2. The processing method according to any one of the preceding claims, wherein a presence of said at least one element in said scene corresponds to a local maximum of said processed signal, and said associated distance is determined from a temporal location of said local maximum.
3. The processing method according to one of the preceding claims, wherein said impulse response has a maximum at a time tm-imp, and wherein said at least one discontinuity time of the analysis function temporally coincides with said time tm-imp.
4. The method according to one of the preceding claims, wherein the analysis function has zero values outside said at least one discontinuity.
5. The method according to one of the preceding claims wherein the analysis function has either a single discontinuity (A0), or two discontinuities, or three discontinuities, located respectively at discontinuity times close together in time, i.e. separated by a few sampling points.
6. The processing method according to one of the preceding claims, wherein a plurality of correcting filters (Cj(t)) determined from a plurality of analysis functions (hcj(t)) are applied, so as to generate a plurality of associated processed signals (sfj(t)), said distance of said at least one element in the scene being determined from said plurality of processed signals.
7. The processing method according to the preceding claim, wherein said plurality of correcting filters is applied via an iterative process, until a final processed signal allows the determination of a distance corresponding to the nearest obstacle; the iterative process consisting in modifying discontinuities, that is non-zero values of said analysis functions.
8. The processing method according to the preceding claim, wherein a correcting filter corresponding to an analysis function with a single discontinuity (A0) is first applied, followed by analysis functions with two discontinuities or three discontinuities, said discontinuities being iteratively modified.

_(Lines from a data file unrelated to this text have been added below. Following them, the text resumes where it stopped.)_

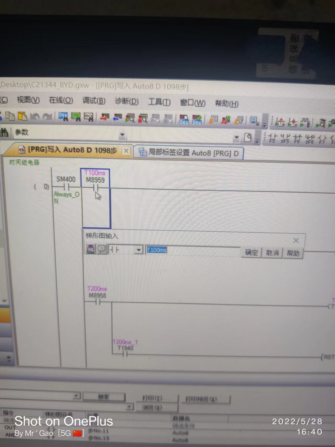The height and width of the screenshot is (447, 335).
Task: Toggle comment input bubble in ladder dialog
Action: 102,249
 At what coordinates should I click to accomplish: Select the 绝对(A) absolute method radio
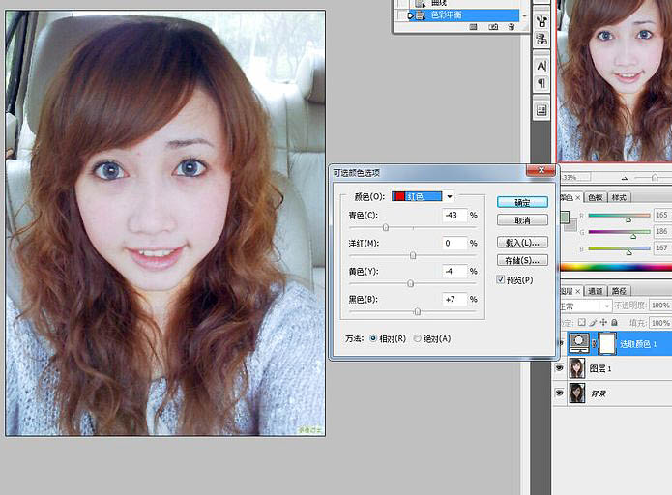click(x=417, y=338)
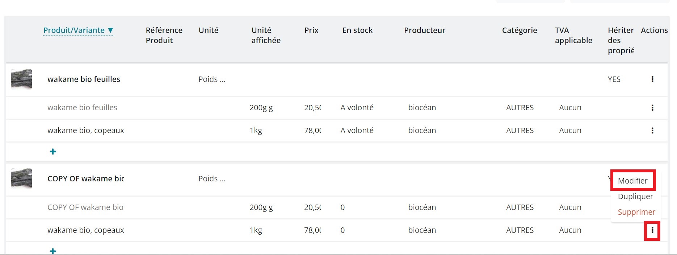Click the Producteur column header
Viewport: 677px width, 255px height.
[424, 30]
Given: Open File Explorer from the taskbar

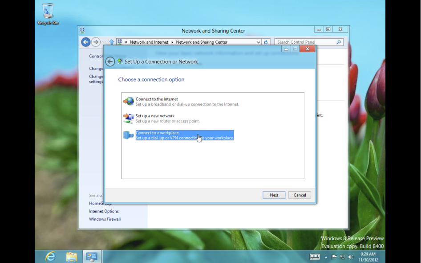Looking at the screenshot, I should [x=71, y=256].
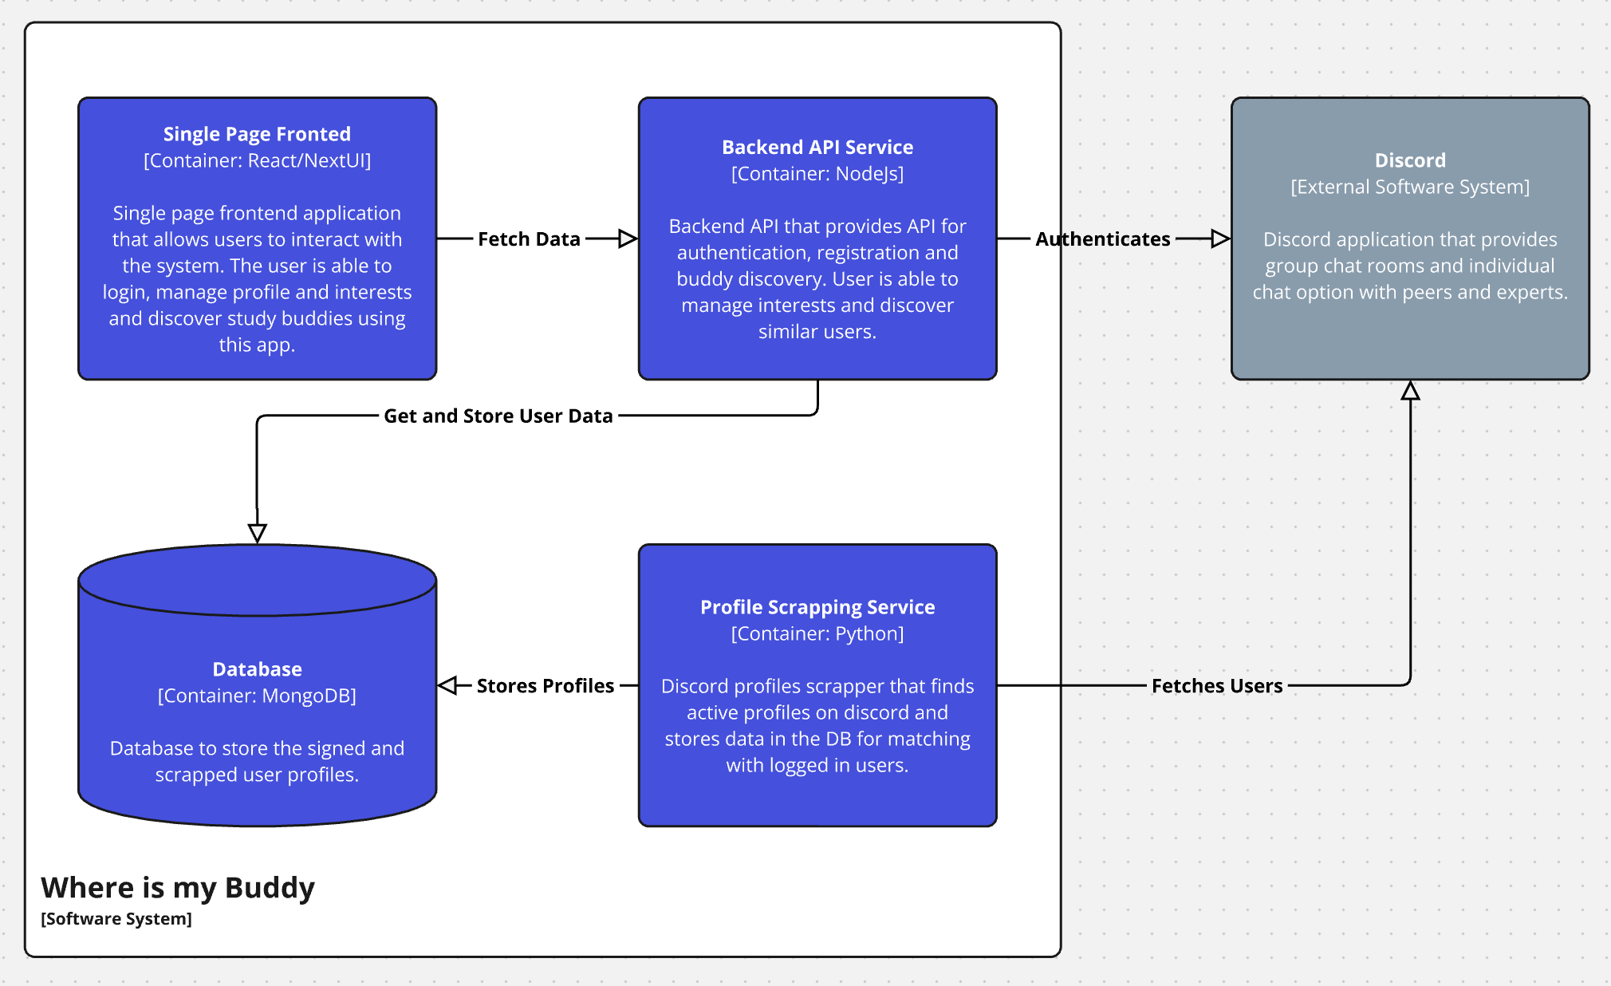1611x986 pixels.
Task: Select the Fetches Users connector label
Action: coord(1217,685)
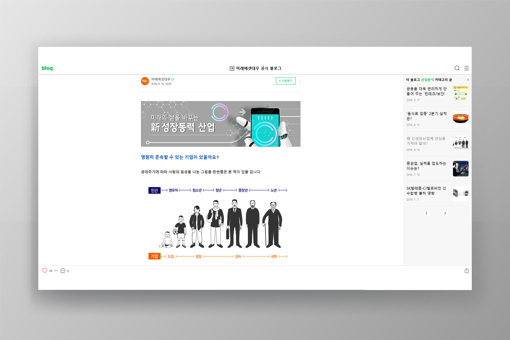Go to next page of category posts

click(x=445, y=213)
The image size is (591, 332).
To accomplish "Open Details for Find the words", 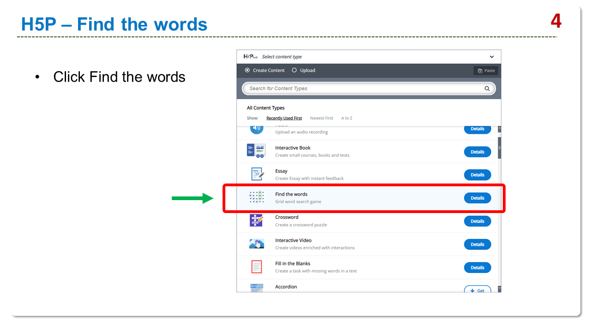I will (x=477, y=198).
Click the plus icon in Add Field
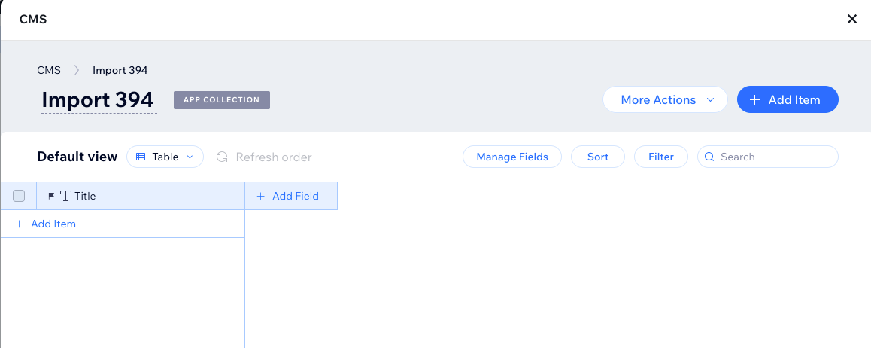Viewport: 871px width, 348px height. coord(261,196)
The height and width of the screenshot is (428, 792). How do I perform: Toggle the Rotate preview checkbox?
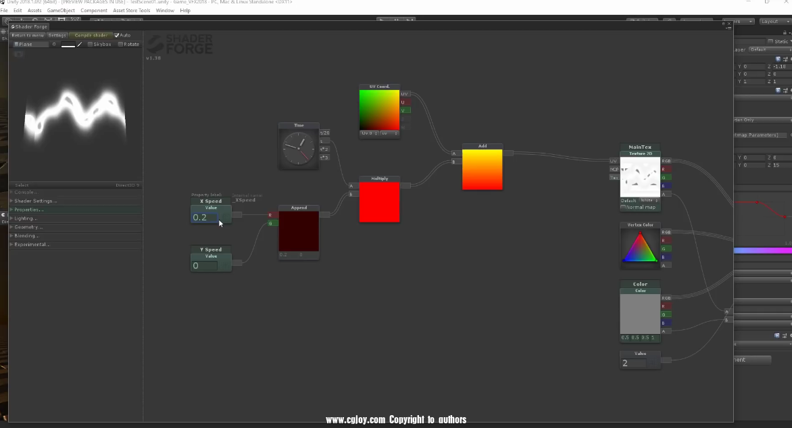[x=120, y=45]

9. A time-of-flight lidar system (10) comprising: - an emitting device (DE) configured to emit light pulses towards a scene at an angle greater than or equal to 5° - a receiving device (DR) having an impulse response (hr(t)) and comprising: ∘ a photodetector (PD) configured to receive pulses (Ir) reflected or backscattered by at least one element (Ei) in the scene, and to convert said pulses into an electrical signal, ∘ an amplification circuit (CA) configured to amplify said electrical signal, - a processing unit (UT) of said amplified electrical signal configured to: ∘ digitize the amplified electrical signal ( s 0 e t ) ∘ apply at least one time correction function, referred to as the correcting filter (Ce(t)), to the digitizing amplified electrical signal in order to generate a processed signal (sf(t)); applying the correcting filter consisting in convolving the digitized amplified electrical signal with said temporal correction function, the correcting filter (Ce(t)) being determined based on the impulse response (hr(t)) and a predetermined time analysis function, the analysis function having at least one non-zero value (a0, a1, a2), referred to as the discontinuity, at a given time referred to as the discontinuity time (td0, td1, td2), with a return to substantially zero values around the discontinuity; said correcting filter is determined by deconvolution of said impulse response by said predetermined analysis function, ∘ determine a distance (di) of the at least one element (Ei) based on the processed signal.
10. The lidar system according to the preceding claim, wherein the amplification circuit (CA) comprises a transimpedance amplifier (TIA), a transformer comprising a primary and a secondary, and a capacitor (C), the primary of the transformer being connected to an anode of the photodetector, the secondary being connected to a capacitor, said capacitor being connected to an input of said transimpedance amplifier.